There's really a lot of layers to this
brilliant writing. Among other things, this way we killed two birds
stone because we not only made clear that Carly is the victim here, we
also put Sonny -- who is a professional criminal and orders people
killed as part of his "job," and
who cheated on Carly -- on the same moral plane with Jax, a legitimate
businessman, who still bore the marks of being repeatedly assaulted,
including bruises that look like he got hit in the face with a
50-pound sandbag while wearing a steel Lone Ranger mask.
And, because a focus group in 1997 concluded that Steve Burton is really good-looking, we don't go a day without a few Jason scenes. So we had Carly confide in Jason about her victimization. She told Jason that Jax, by "sleeping with" Irina, "failed [her]," and Jason agreed. Bob also wanted to lighten things up a bit by throwing a little humor in, so he had Jason and Carly giggle at the idea that Jax could have been forced into having sex with Irina.
That really amplified the hilarious nature of Jax's violation -- oops, I mean of Jax's violation of his and Carly's relationship, because Jax wasn't violated, of course. And then we had Jason -- who kills other human beings for profit and impregnated a married woman and then lied about it for months to his fiancée -- chastise Jax for his moral lapse: "You slept around on her!" We're really pleased that the story has so many layers and that so many of our core characters have been able to get involved with the fallout from Jax's betrayal of Carly.

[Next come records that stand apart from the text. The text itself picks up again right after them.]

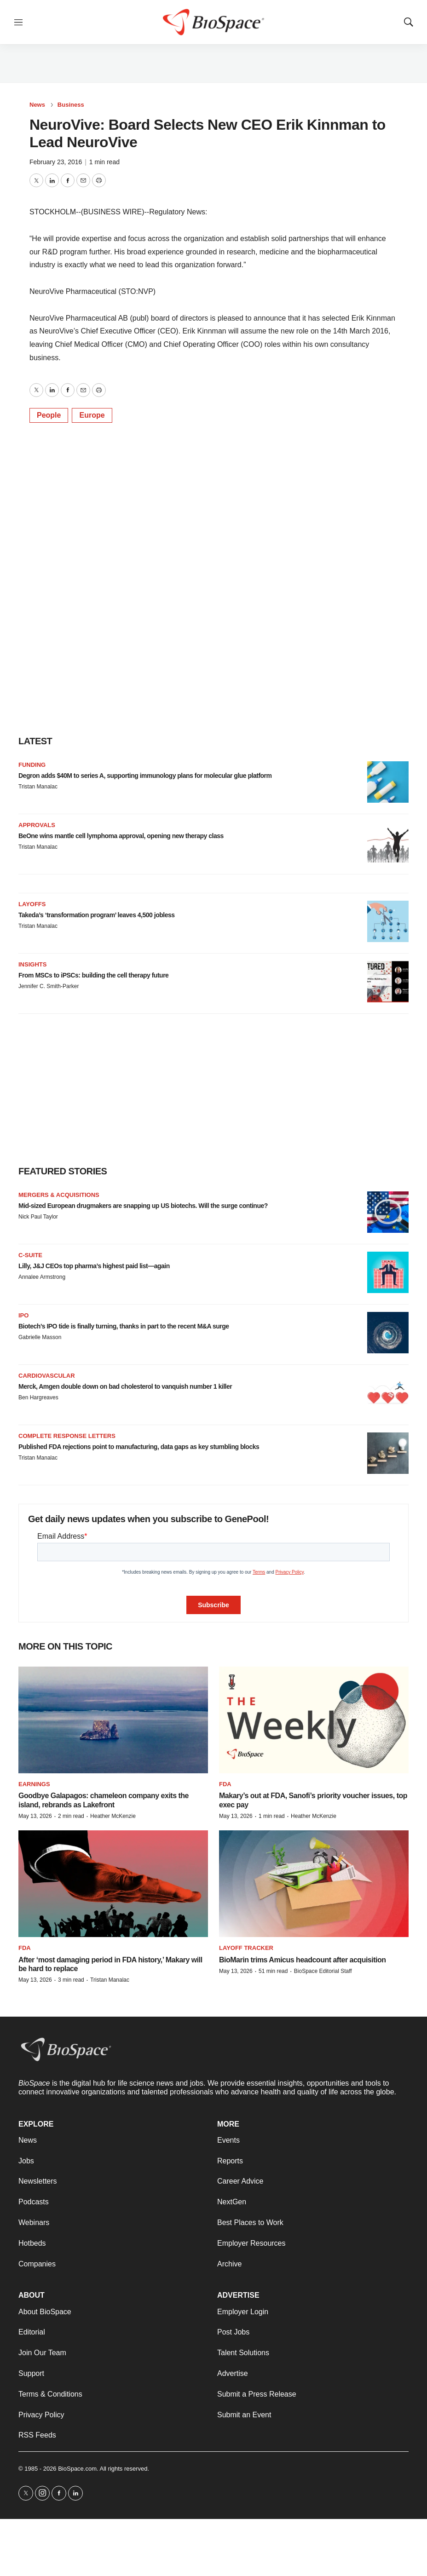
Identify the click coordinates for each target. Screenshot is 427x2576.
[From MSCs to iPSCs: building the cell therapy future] (388, 981)
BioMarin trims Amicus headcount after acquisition (302, 1960)
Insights (32, 964)
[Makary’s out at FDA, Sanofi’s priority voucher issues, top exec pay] (314, 1720)
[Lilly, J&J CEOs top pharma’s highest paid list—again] (388, 1272)
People (49, 415)
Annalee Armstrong (41, 1277)
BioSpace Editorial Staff (323, 1971)
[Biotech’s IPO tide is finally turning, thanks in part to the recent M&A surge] (388, 1332)
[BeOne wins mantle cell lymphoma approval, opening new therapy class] (388, 842)
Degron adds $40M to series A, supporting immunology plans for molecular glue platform (145, 775)
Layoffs (32, 904)
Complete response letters (66, 1435)
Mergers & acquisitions (58, 1194)
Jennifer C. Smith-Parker (48, 986)
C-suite (30, 1255)
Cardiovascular (46, 1375)
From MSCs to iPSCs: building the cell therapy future (93, 975)
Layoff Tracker (246, 1947)
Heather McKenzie (113, 1816)
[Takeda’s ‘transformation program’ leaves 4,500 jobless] (388, 921)
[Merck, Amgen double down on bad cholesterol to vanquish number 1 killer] (388, 1393)
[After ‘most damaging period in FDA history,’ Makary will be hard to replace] (113, 1883)
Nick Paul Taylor (38, 1216)
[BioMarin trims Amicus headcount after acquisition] (314, 1883)
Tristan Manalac (38, 786)
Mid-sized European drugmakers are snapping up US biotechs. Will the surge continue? (143, 1205)
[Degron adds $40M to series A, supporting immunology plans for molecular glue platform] (388, 782)
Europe (91, 415)
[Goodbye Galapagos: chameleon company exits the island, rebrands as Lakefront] (113, 1720)
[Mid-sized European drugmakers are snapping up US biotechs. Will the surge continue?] (388, 1212)
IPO (23, 1315)
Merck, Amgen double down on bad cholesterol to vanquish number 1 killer (125, 1386)
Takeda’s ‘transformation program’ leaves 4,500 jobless (96, 915)
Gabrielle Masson (39, 1337)
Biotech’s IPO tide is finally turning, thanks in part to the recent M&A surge (123, 1326)
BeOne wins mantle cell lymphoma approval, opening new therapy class (121, 836)
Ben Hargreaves (38, 1397)
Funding (32, 764)
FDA (225, 1784)
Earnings (34, 1784)
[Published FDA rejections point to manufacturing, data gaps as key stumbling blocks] (388, 1453)
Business (71, 104)
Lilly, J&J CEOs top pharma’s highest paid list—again (94, 1266)
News (37, 104)
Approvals (36, 825)
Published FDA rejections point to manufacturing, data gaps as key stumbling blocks (138, 1446)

Making Carly seem like even more of a self-obsessed, shrill, entitled harpy than ever was a top priority for us, so I'm thrilled with our success on that front as well. Our well-tested theory about what the mostly female audience of soaps wants includes that women love watching one-dimensionally awful characters become the centerpieces of their favorite shows, especially if those characters are women. Viewers particularly like it when we appear to be having a contest to see which character we can run into the ground faster. Currently, it's a battle among Liz, Sam, and Carly, but I'm confident with this story we'll put Carly ahead for good. Worst is best! That's a motto that has been working out really well for us over the last decade or so.

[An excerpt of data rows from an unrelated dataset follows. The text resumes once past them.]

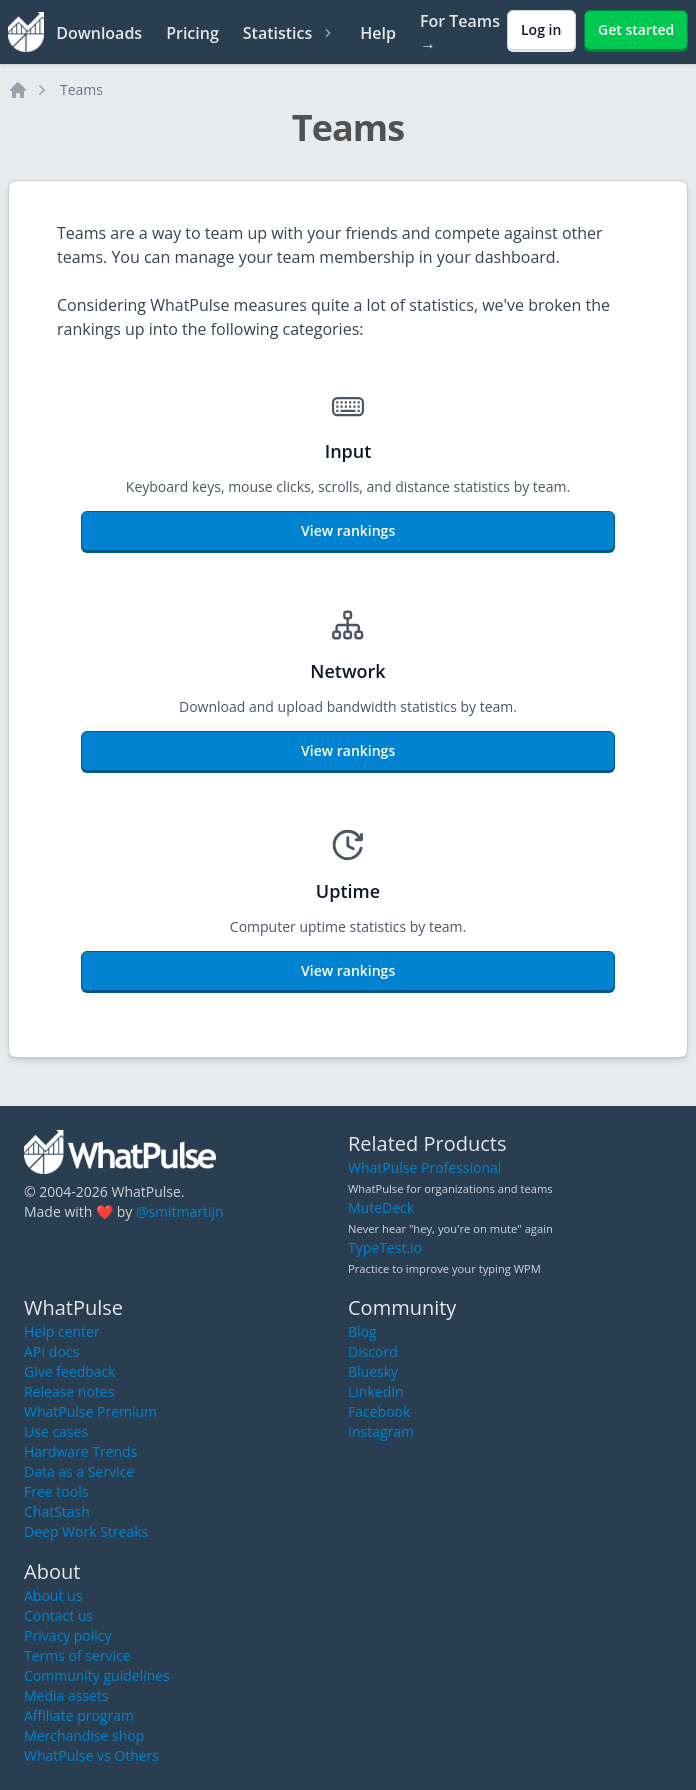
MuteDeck (381, 1207)
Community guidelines (97, 1675)
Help (378, 33)
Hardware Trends (80, 1451)
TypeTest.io (385, 1247)
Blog (362, 1331)
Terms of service (77, 1655)
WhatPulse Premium (90, 1411)
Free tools (56, 1491)
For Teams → (460, 33)
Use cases (56, 1431)
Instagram (381, 1431)
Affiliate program (79, 1715)
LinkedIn (376, 1391)
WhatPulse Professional (424, 1167)
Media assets (66, 1695)
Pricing (192, 33)
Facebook (379, 1411)
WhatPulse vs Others (91, 1755)
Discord (373, 1351)
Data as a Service (79, 1471)
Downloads (99, 33)
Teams (81, 89)
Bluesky (373, 1371)
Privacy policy (68, 1635)
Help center (62, 1331)
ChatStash (57, 1511)
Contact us (58, 1615)
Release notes (69, 1391)
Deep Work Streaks (86, 1531)
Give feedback (70, 1371)
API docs (51, 1351)
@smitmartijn (180, 1211)
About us (53, 1595)
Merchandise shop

One of the best things about this whole storyline is that it was
conceived of as a redemption arc for Jerry, Jax's brother. We needed
to redeem him after we brought him back as a blond English sociopath,
had him rescue Jax . . . by shooting the love of his life in the back
then rather gleefully dumping her body into the open ocean after stuffing her
into a body bag. Since Irina was bad and therefore deserved to be killed, there's no moral ambiguity necessary for the Jerry character. It was really moving stuff. I couldn't be prouder of
Bob and his team. Well, if they had incorporated a tarp in some way,
maybe I could be, but I'm happy with the results nonetheless. We're
confident that Jerry is
now a hero in the eyes of the audience, and if we can just find a way
for him to routinely interact with Sonny and Jason, I think he can
replace at least three characters on the canvas -- probably a doctor, a
nurse, and a cop.
We've been focusing on getting the word out about Bob and his crew's fantastic work these past few weeks: marketing this story alongside others that involve actual infidelity in a promo called "Ultimate Betrayal" that we've been running ad nauseum on SoapNet, and sending an email to our whole list explaining how Carly was wronged. We think the juxtaposition of Jax's situation with cases in which married or committed people had sex outside their relationships purely by choice will really make this story hit home.

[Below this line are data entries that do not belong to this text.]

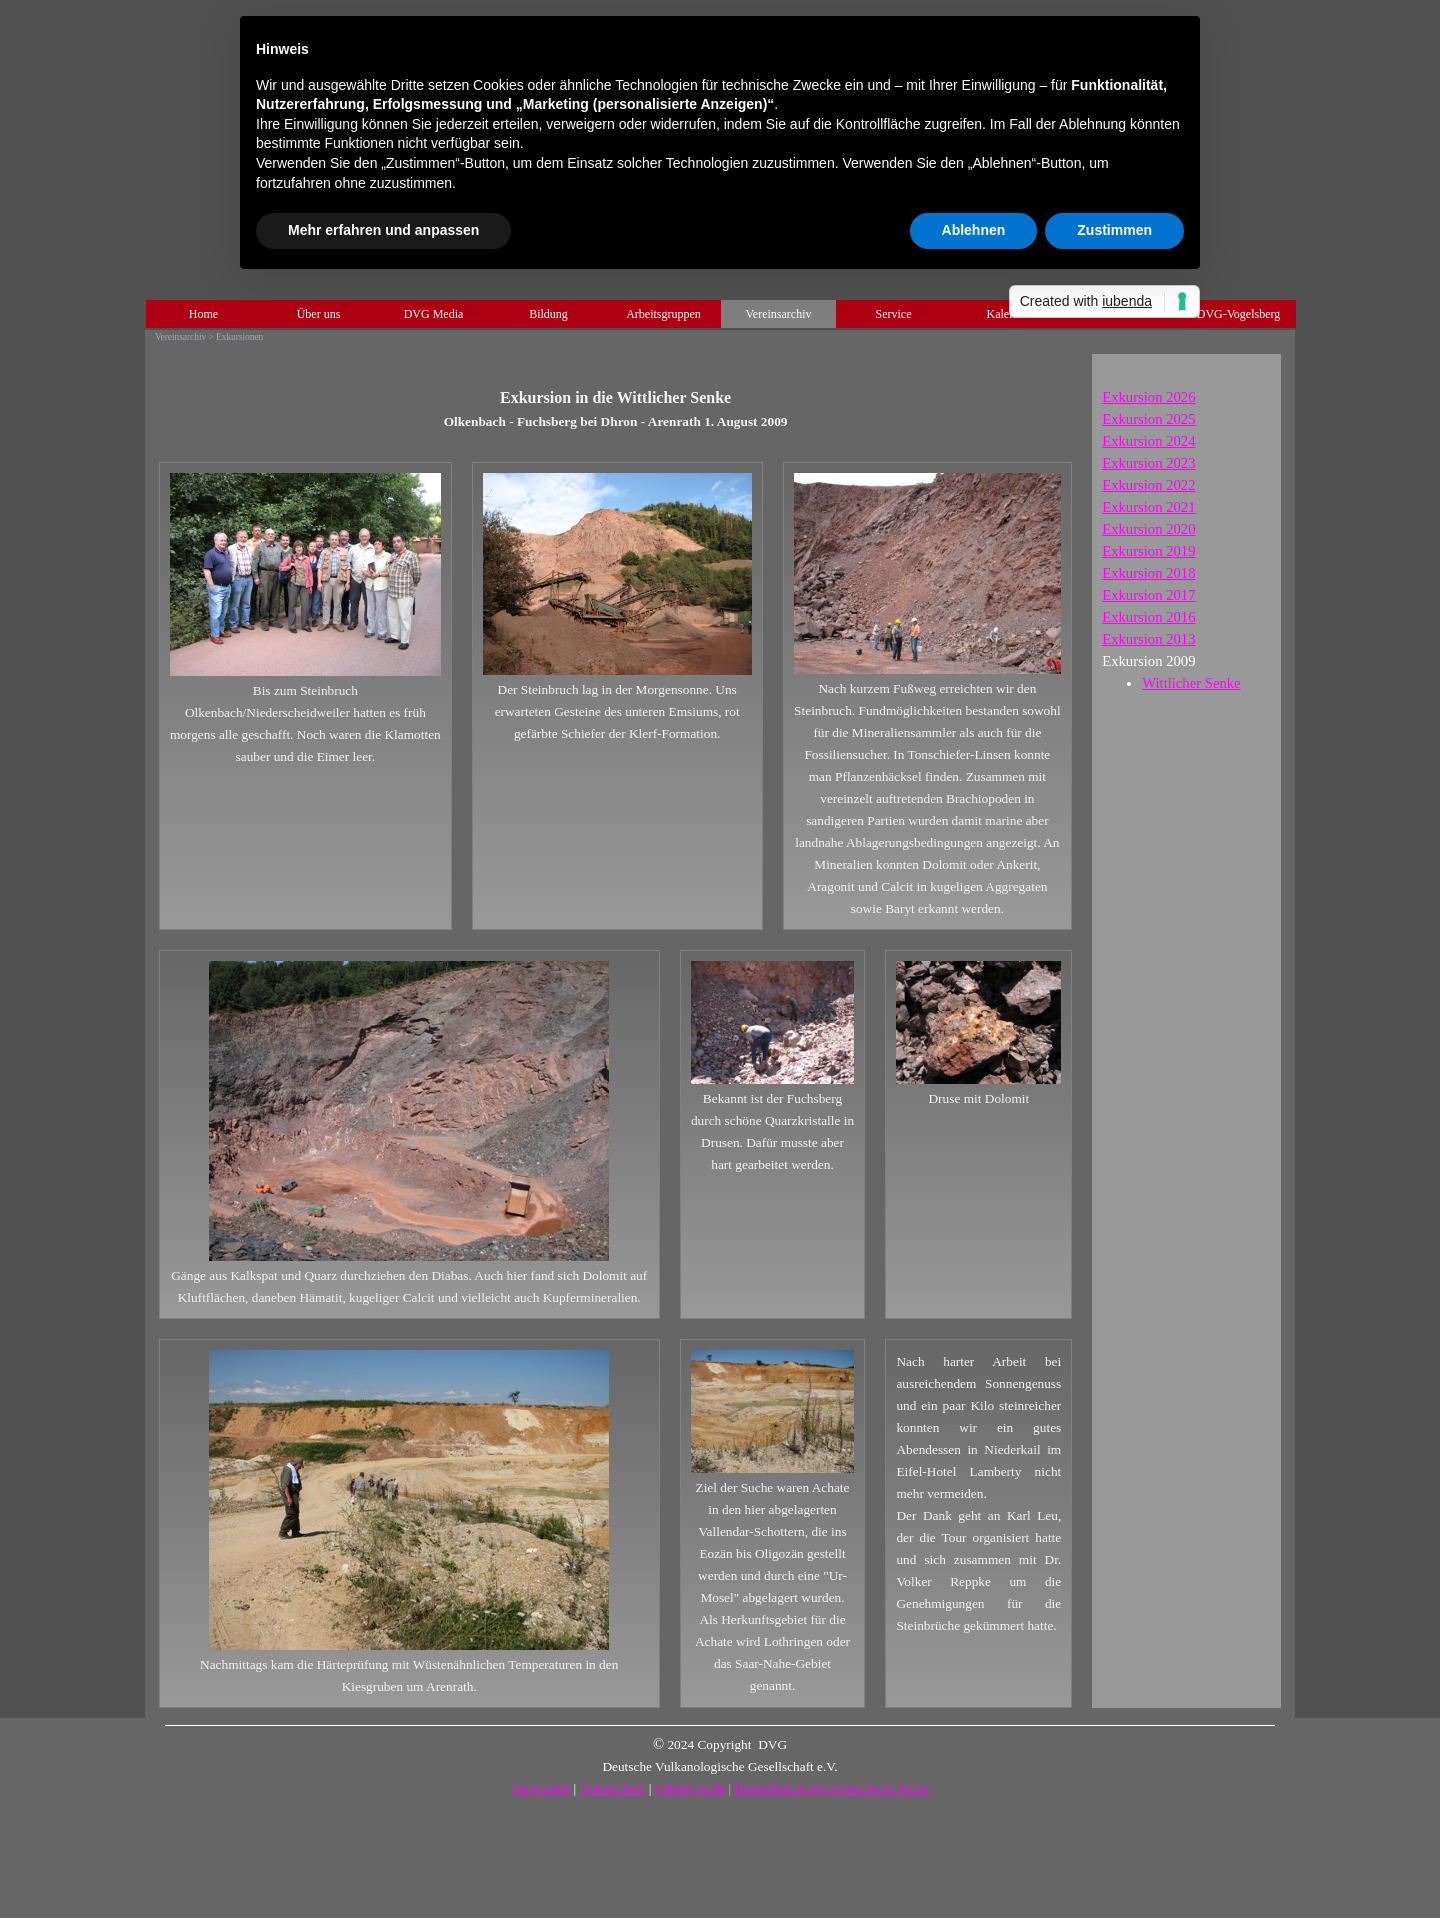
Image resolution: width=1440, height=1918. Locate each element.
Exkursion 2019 (1148, 551)
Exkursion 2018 (1148, 573)
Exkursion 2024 (1148, 441)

We were putting the final touches on those scripts and the ad campaign this week, which is what caused those sounds that apparently created some concern. We're all fine, though -- fantastically self-satisfied and some might say deliriously happy, in fact. So we appreciate everyone's interest and hope they'll tune in during sweeps, when we'll try to create a new bottom to scrape, by exploring how domestic violence can be hilarious and sexy, and why people are really way too reactionary about forcing toddlers to walk barefoot on hot coals."